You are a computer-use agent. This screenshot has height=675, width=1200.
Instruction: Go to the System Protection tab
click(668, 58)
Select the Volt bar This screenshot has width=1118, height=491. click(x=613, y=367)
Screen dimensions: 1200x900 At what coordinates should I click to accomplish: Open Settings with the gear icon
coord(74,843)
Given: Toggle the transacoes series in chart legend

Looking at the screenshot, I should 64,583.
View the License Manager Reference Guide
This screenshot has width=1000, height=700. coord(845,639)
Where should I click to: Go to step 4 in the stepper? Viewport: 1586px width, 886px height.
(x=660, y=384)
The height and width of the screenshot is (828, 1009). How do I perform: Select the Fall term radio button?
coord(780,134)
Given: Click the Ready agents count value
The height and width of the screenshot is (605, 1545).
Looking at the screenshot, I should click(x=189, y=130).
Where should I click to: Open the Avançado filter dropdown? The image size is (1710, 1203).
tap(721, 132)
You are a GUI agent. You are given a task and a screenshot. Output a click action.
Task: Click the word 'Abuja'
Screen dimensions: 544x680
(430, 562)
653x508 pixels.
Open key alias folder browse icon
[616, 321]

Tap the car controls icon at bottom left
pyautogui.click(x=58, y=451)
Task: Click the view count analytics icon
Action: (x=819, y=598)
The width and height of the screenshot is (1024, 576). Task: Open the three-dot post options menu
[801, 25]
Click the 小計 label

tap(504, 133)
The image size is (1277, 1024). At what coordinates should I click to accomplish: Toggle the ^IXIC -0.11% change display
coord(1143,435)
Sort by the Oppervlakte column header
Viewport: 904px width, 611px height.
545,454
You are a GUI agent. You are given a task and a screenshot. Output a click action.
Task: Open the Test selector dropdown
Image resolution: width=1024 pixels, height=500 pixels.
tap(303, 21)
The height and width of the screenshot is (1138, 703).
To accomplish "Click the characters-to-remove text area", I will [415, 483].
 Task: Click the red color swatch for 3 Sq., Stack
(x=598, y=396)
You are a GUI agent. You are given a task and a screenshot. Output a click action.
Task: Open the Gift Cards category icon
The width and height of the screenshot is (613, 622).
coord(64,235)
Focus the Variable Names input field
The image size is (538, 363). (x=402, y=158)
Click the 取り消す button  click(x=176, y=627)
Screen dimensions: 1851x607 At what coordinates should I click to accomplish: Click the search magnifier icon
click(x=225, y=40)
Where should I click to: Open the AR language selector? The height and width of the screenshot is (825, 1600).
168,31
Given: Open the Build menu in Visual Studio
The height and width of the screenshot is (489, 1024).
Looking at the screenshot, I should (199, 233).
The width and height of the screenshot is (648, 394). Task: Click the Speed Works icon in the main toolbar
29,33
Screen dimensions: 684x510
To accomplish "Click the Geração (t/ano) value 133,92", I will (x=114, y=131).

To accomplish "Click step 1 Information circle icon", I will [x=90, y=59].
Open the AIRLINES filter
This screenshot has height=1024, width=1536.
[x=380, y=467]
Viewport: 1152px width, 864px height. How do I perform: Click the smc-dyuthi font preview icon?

- Work request -
Return each line of the entries that holds the string "will".

- Exercise output -
To accomplish "Click the characters-to-remove text area", I will [415, 483].
To accomplish "Click the Geração (t/ano) value 133,92", I will (x=114, y=131).
To accomplish "Click step 1 Information circle icon", I will [x=90, y=59].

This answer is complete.